My quick thoughts on naming: SignTwistedTensor, or a generic TwistedTensor with a specific implementation for signs, or TensorTwistedWithSign.

Nicolas, we would appreciate any thoughts you have on this matter. (Otherwise, I will be forced to corner you at ICERM in a month! :P)

[darijgr]

comment:12

TensorGradedWithSign should not be an axiom! It changes the behavior of certain methods; axioms lead to default inheritance, so (in theory) every method built for an algebra would have to be overloaded for a superalgebra in order not to give wrong results.

The proper way should be defining something like SuperModule, SuperAlgebra, etc. (over a non-graded base ring at first). I'm wondering if we perhaps should define the whole braided zoo right away, seeing that it's a wide field open for computation -- but I'm not quite sure how to go about doing this, seeing that a braiding isn't fully the responsibility of each of the two modules.

[jhpalmieri]

comment:13

Replying to @darijgr:

TensorGradedWithSign should not be an axiom! It changes the behavior of certain methods; axioms lead to default inheritance, so (in theory) every method built for an algebra would have to be overloaded for a superalgebra in order not to give wrong results.

I don't understand what you mean, probably because I don't understand the category theory framework in Sage, which I am going to blame on the state of the documentation. What is the role of axioms vs. categories vs. Python classes? In my experience, by the way, inheritance with axioms doesn't always work the way you might want, because it doesn't override methods which are inherited from other Python classes.

In this particular situation, only methods which deal with tensor products should be affected, so I think you're overstating things when you talk about potentially having to change every method for algebras.

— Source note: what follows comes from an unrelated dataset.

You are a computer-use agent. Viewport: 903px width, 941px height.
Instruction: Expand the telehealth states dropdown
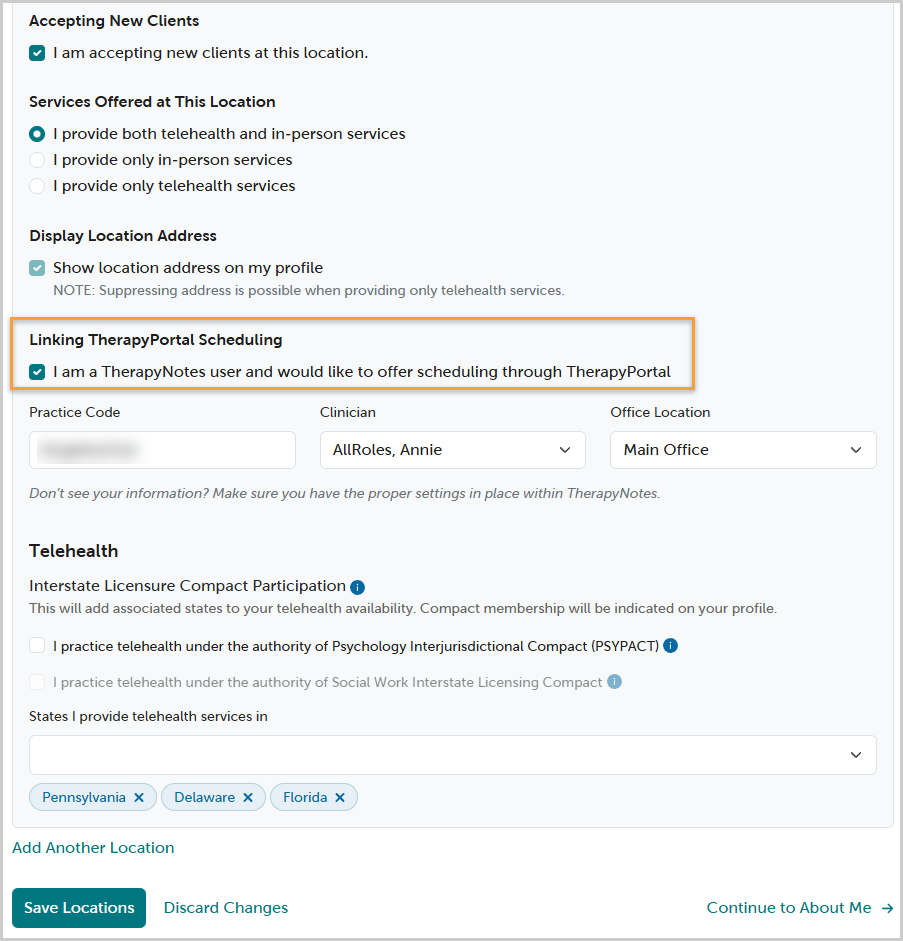(x=452, y=755)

The proper way should be defining something like SuperModule, SuperAlgebra, etc. (over a non-graded base ring at first). I'm wondering if we perhaps should define the whole braided zoo right away, seeing that it's a wide field open for computation -- but I'm not quite sure how to go about doing this, seeing that a braiding isn't fully the responsibility of each of the two modules.

Categories for SuperModules and SuperAlgebras already exist in Sage, so I'm not sure what you mean by the first sentence. Also, are you suggesting that for superalgebras (for example), the signed tensor product should be the default behavior? I think in the past you have argued against this being the default behavior in the graded case.

Implementing some sort of braiding sounds great, but not for this ticket, and not as a prerequisite for this ticket.

[darijgr]

comment:14

Yeah, that braiding suggestion was probably overkill, sorry.

And if we have SuperAlgebras and SuperModules, then we should use them, not push another axiom on Algebras.

I don't think that "only methods which deal with tensor products should be affected"; tensors can be multiplied back in a Hopf algebra, and various constructions in a Hopf algebra involve delta-ing out, messing with the tensors, and then multiplying back. They all slightly change if the algebra becomes super.

[jhpalmieri]

comment:15

Replying to @darijgr:

Yeah, that braiding suggestion was probably overkill, sorry.

And if we have SuperAlgebras and SuperModules, then we should use them, not push another axiom on Algebras.

So should SuperAlgebras (or at least WithBasis) have this sign by default when taking tensor products? Or do we need a new category?

And I'm still interested in why a category rather than an axiom. Your first post seemed to be operating from some set of principles, but I don't know what those principles are or where they are documented. I would be happy to hear more.

I don't think that "only methods which deal with tensor products should be affected"; tensors can be multiplied back in a Hopf algebra, and various constructions in a Hopf algebra involve delta-ing out, messing with the tensors, and then multiplying back. They all slightly change if the algebra becomes super.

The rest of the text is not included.